## DATA:
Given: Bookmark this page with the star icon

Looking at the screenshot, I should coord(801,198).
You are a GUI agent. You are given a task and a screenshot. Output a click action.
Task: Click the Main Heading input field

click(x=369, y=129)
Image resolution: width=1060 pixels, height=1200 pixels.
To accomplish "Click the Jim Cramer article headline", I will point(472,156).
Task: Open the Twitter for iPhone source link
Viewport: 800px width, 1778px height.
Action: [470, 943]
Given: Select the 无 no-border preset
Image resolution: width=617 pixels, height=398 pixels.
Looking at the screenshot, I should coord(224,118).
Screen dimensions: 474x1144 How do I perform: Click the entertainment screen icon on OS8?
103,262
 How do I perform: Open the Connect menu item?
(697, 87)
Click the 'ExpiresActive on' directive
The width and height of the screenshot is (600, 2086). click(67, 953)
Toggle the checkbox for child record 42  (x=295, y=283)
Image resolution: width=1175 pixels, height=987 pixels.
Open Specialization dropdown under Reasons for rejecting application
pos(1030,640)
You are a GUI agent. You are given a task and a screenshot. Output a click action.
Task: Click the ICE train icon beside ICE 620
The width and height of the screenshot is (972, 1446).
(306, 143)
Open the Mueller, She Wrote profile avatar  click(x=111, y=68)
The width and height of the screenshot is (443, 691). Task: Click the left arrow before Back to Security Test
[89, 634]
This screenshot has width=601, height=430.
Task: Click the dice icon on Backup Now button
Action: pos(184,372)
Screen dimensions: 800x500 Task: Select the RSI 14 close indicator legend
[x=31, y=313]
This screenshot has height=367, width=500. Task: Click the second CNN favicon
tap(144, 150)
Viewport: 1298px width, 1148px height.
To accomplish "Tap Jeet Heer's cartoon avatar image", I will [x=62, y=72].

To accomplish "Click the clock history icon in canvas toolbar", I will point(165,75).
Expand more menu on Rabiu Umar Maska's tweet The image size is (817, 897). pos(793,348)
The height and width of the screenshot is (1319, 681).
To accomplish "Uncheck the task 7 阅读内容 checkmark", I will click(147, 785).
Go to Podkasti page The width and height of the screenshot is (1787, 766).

## PROBLEM TO SOLVE:
Wherever the string "will" occurs in the data, copy the line that holds it.

## EXERCISE RESULT:
To accomplish "Click the Jim Cramer article headline", I will point(472,156).
To accomplish "Tap Jeet Heer's cartoon avatar image", I will [x=62, y=72].
To accomplish "Click the clock history icon in canvas toolbar", I will point(165,75).
To accomplish "Uncheck the task 7 阅读内容 checkmark", I will click(147, 785).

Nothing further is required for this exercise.